Das Gericht hat außerdem angemerkt, dass Gewerbetreibende bei erheblichen Beeinträchtigungen durch Covid19 Ausgleichsansprüche über den Staat in Anspruch nehmen können, auch die Umsatzsteuer ist vom Gesetzgeber zugunsten der Zahlungsverpflichteten vorübergehend reduziert worden.

Außerdem können Mieter durch den Abschluss einer privaten Betriebsausfallversicherung schon im Vorfeld eines solchen Vorfalls das Risiko minimieren. Die Nutzung der Räume als Lager, Büro und als Vertriebsstätte eines möglichen Onlinehandels waren zudem von den streitgegenständlichen Maßnahmen unberührt.

Zudem ist zu berücksichtigen, dass es aufgrund der eingeschränkten Nutzung auch zu Einsparungen bei den verbrauchsbezogenen Nebenkosten kommt. Ein Gewerbetreibender ist grundsätzlich als Unternehmer auch gehalten, Kompensationsmaßnahmen zu kreieren, wie beispielsweise einen Onlineshop, Gutscheinmodelle, Rabattaktionen etc., bevor er überhaupt Anpassungen eines bestehenden Vertrages verlangen könnte.

Somit kommt eine Anpassung jedenfalls nicht schon ab dem ersten oder zweiten Monat der Auswirkung der behördlichen Beschränkungen in Betracht.

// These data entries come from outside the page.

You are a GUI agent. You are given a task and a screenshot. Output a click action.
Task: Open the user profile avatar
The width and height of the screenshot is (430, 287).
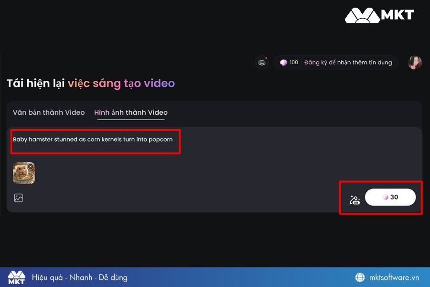point(415,63)
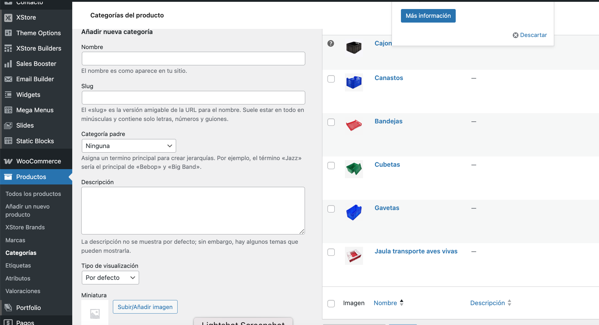Toggle the select-all checkbox next to Imagen
The width and height of the screenshot is (599, 325).
tap(331, 303)
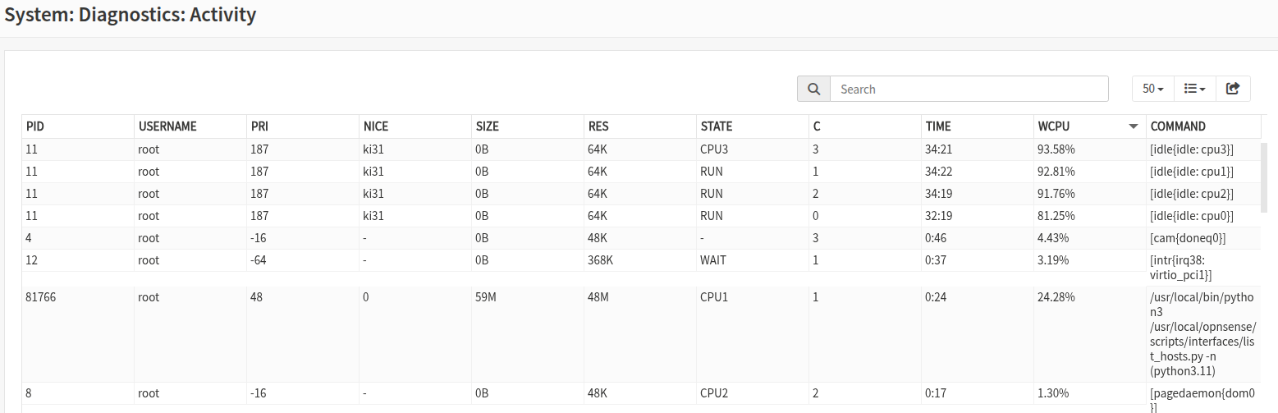
Task: Sort table by PID column header
Action: point(78,126)
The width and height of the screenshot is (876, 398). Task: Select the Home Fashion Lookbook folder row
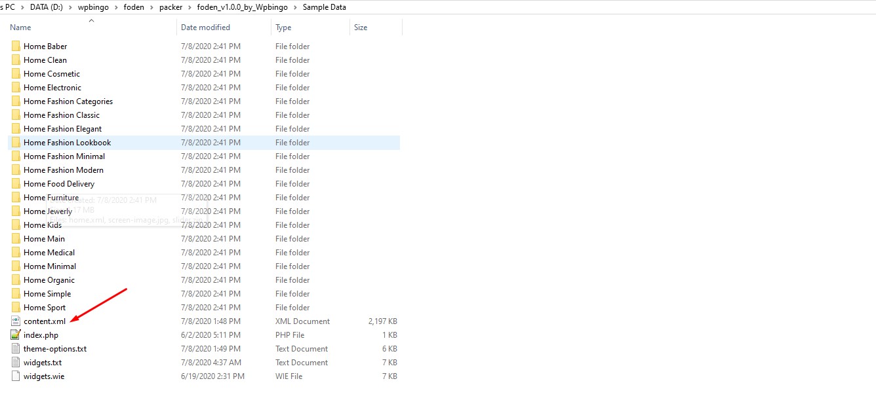click(204, 143)
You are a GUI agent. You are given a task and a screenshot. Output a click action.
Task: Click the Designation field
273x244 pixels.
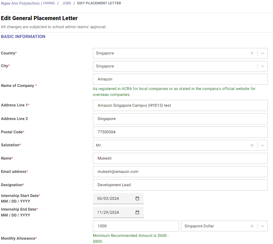point(180,185)
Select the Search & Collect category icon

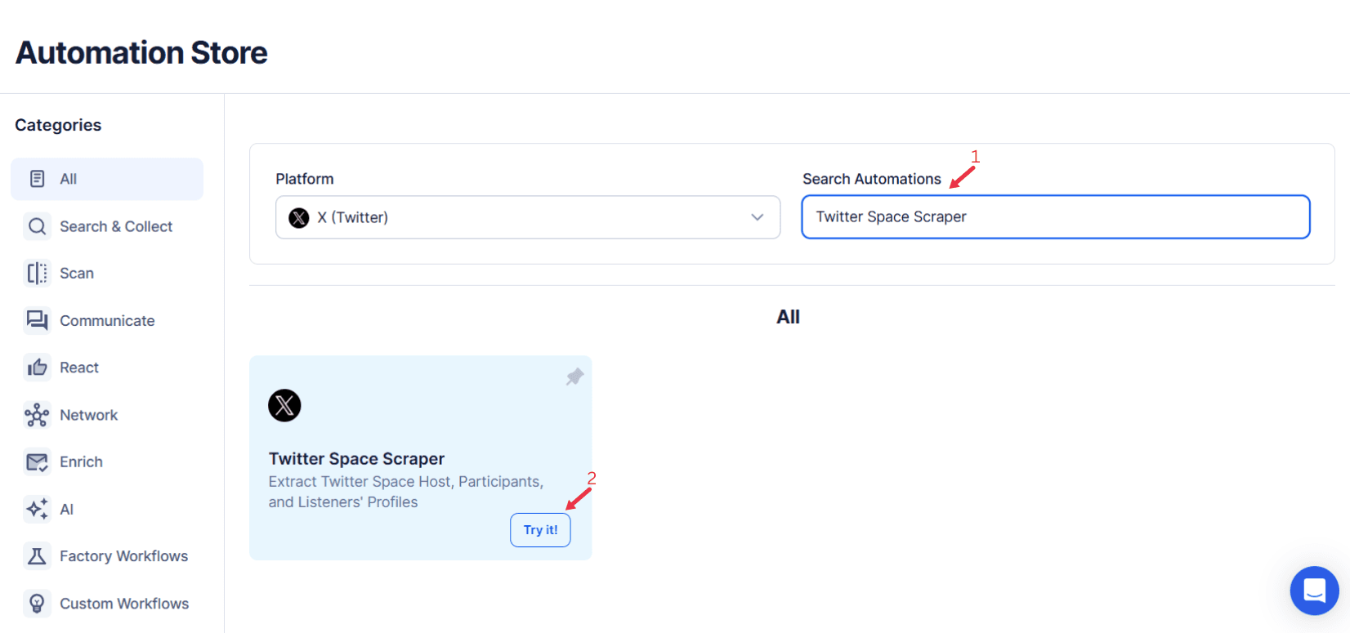tap(37, 226)
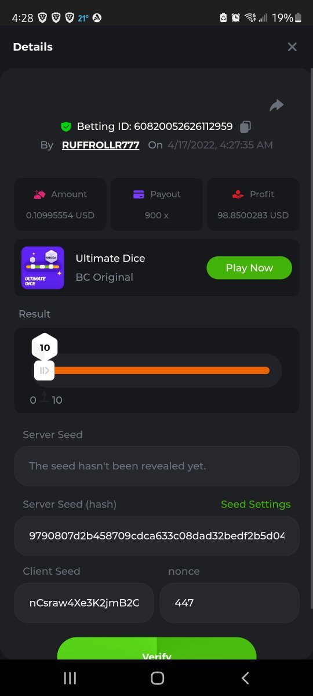Close the Details panel with X
Screen dimensions: 313x696
[292, 47]
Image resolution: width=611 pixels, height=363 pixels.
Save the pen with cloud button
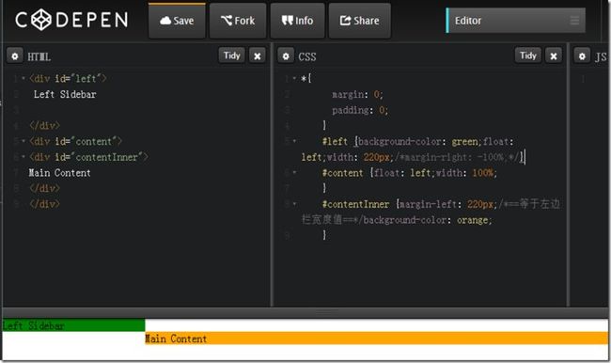(x=177, y=21)
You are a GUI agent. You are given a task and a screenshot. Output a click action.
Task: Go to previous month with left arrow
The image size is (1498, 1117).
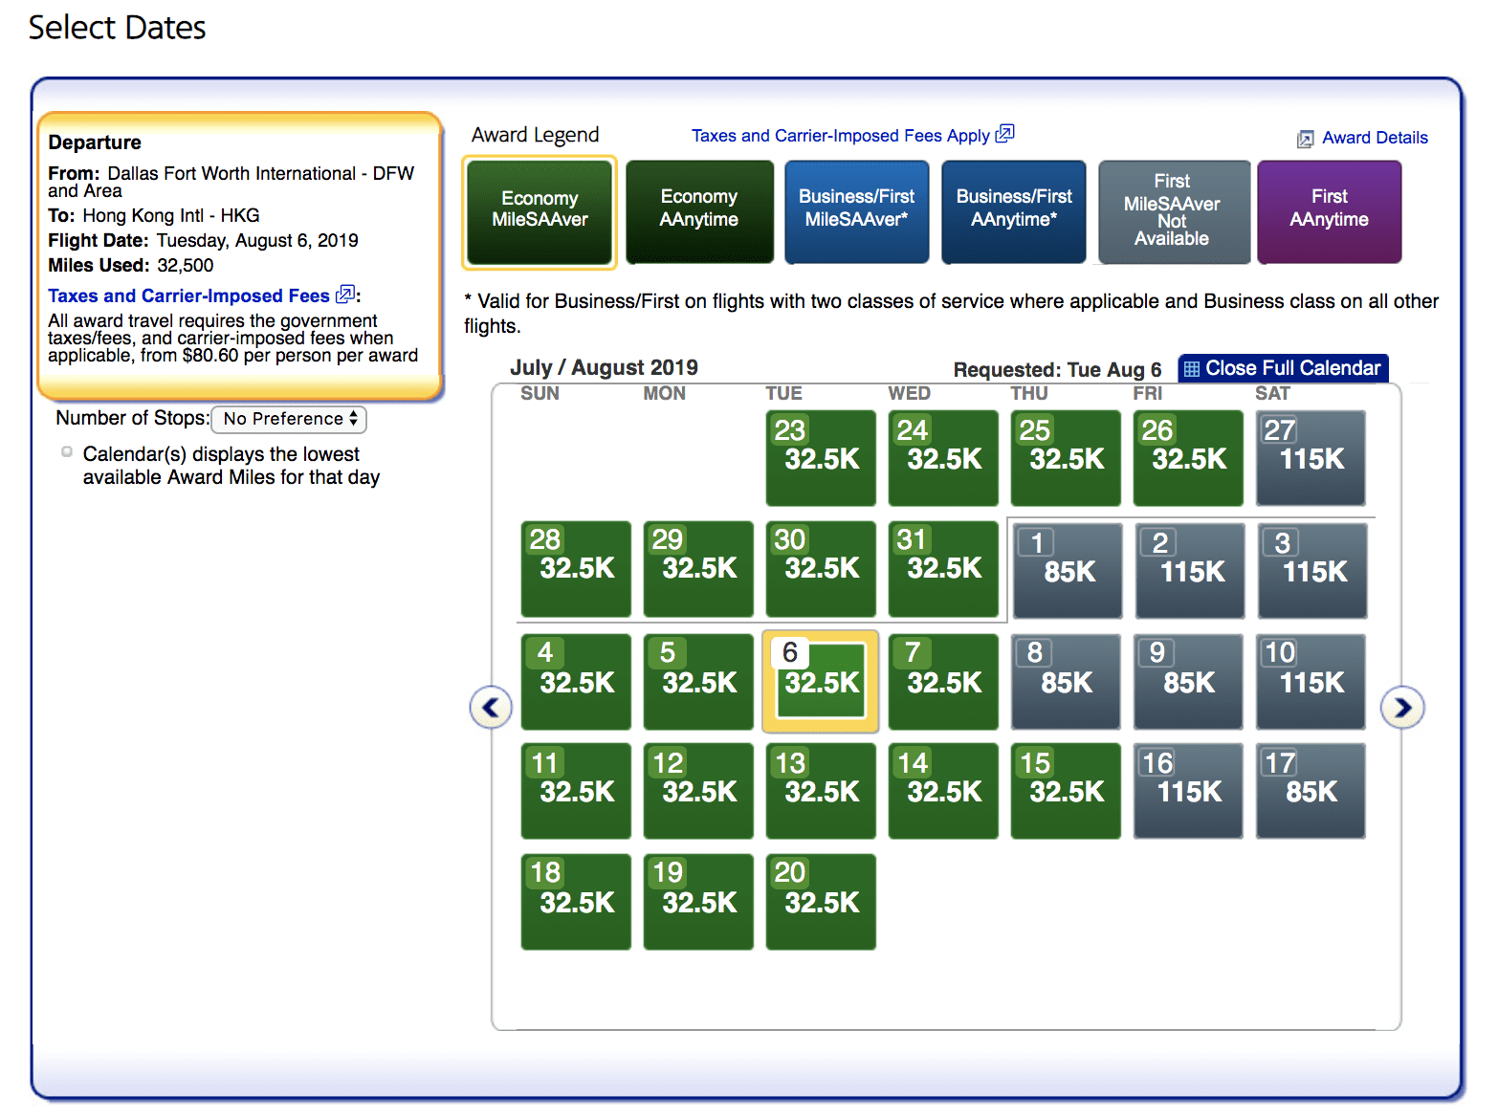click(491, 708)
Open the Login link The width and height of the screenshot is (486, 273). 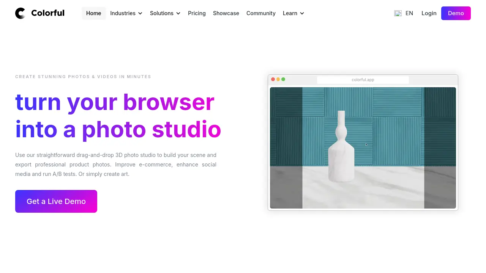click(x=429, y=13)
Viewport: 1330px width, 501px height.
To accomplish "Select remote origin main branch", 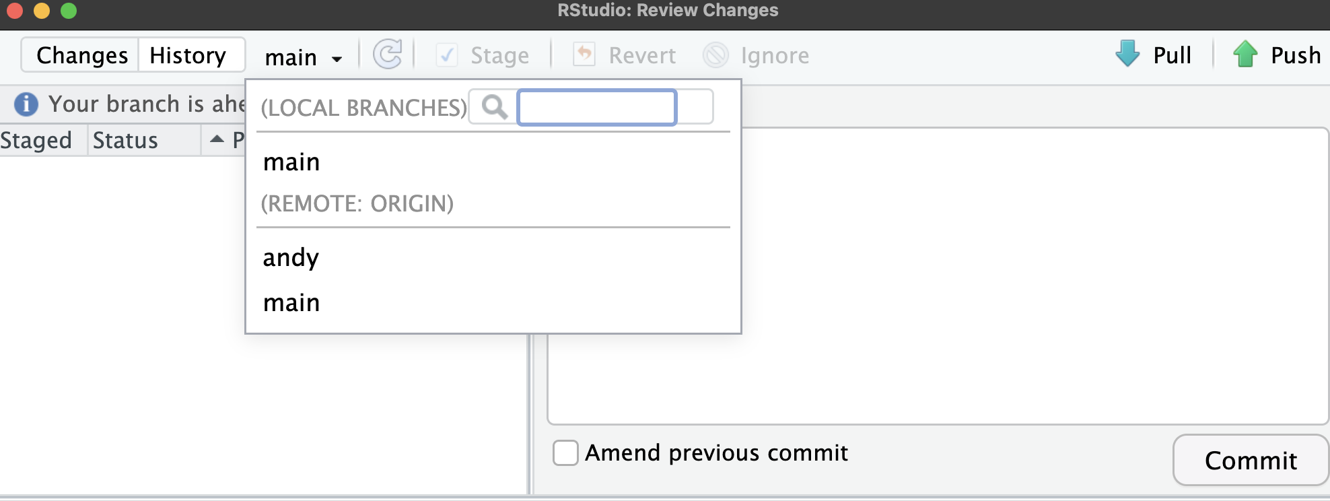I will (x=291, y=303).
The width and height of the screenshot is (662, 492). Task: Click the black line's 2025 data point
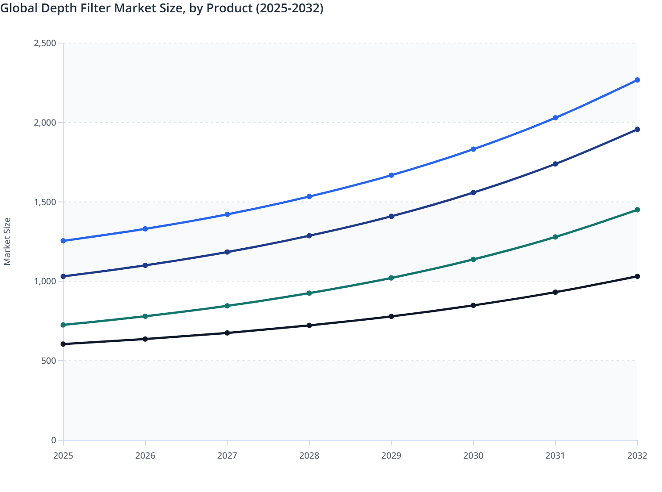click(x=63, y=344)
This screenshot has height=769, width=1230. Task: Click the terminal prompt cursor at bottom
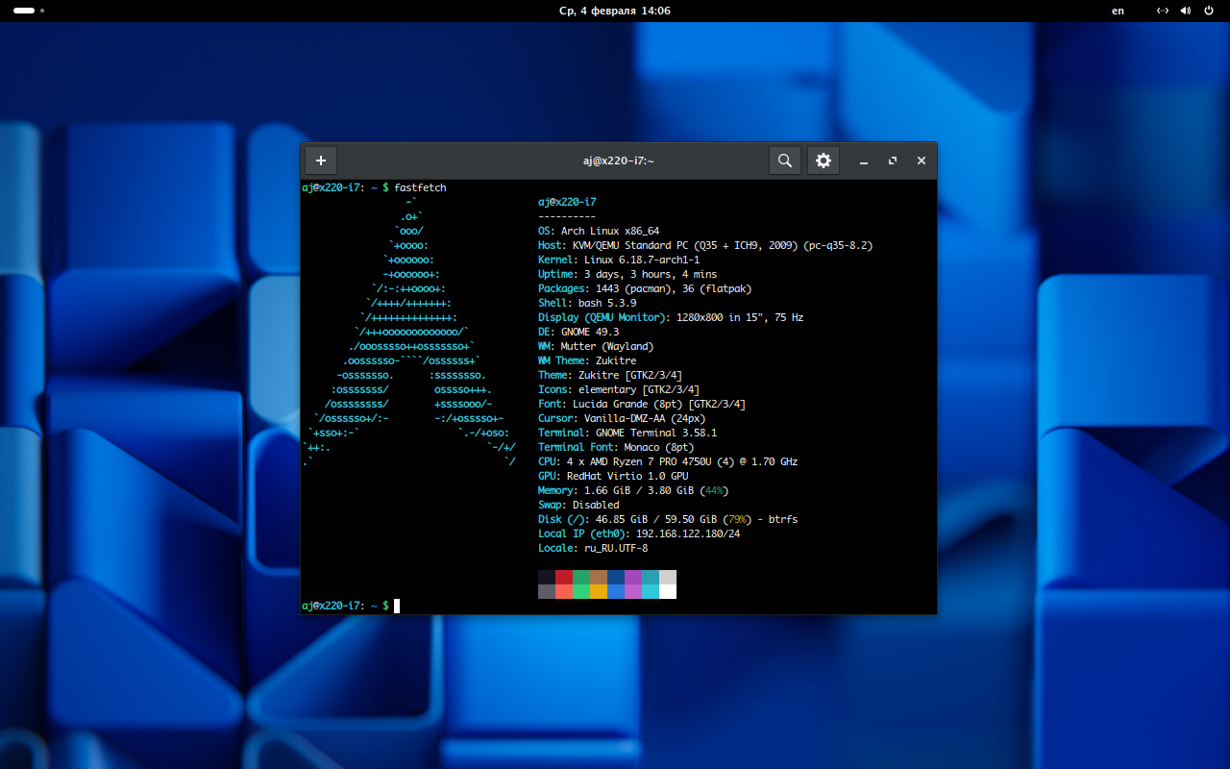click(397, 606)
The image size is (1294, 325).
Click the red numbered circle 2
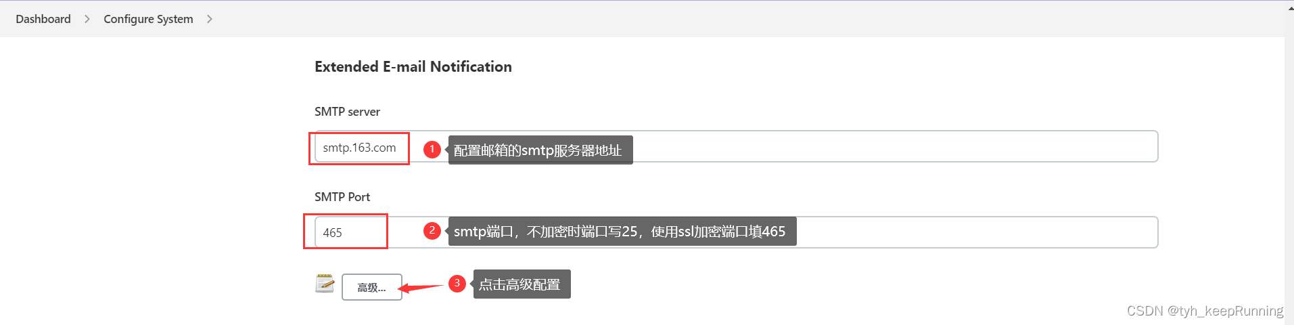(432, 231)
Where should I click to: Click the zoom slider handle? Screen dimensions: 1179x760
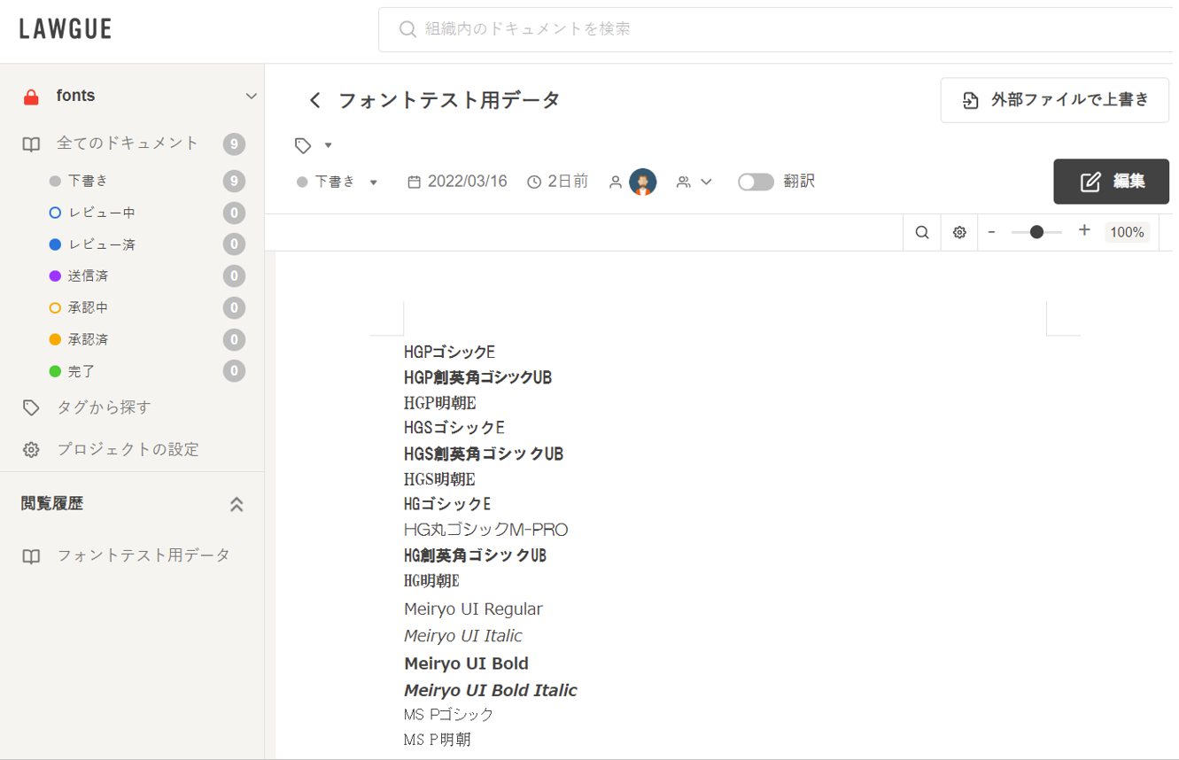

Einem Unternehmer ist es zumutbar, auch auf unvorhergesehene Umsatzeinbußen kurzfristig auf andere Weise zu reagieren, als seine eigenen Vertragspflichten zu vernachlässigen.

Erst wenn das Festhalten an einem Vertrag zu untragbaren, mit Recht und Gerechtigkeit nicht zu vereinbarenden Ergebnissen führt, kann auch eine Anpassung des Vertrags erforderlich werden.

Es kann auch eine Rolle spielen, ob es sich um ein wirtschaftlich gesundes Unternehmen handelt oder nicht. Ein wirtschaftlich gesundes Unternehmen kann schwankende Umsatzzahlen und kurzzeitige Umsatzeinbußen regelmäßig verkraften, ohne dass Vertragsanpassungen notwendig wären.

Vorsorglich hat das Gericht darauf hingewiesen, dass auch bei einer Bejahung der Voraussetzungen der Störung der Geschäftsgrundlage die dann gebotene Vertragsanpassung sofort in Form der Herabsetzung der Miete, nicht selbstverständlich ist. Nach Auffassung des Gerichtes wäre es naheliegender und sachgerechter, vorübergehende zeitlich begrenzte Vertragsanpassungen, wie Stundungen, hinsichtlich der Mietzahlungsverpflichtung zu berücksichtigen.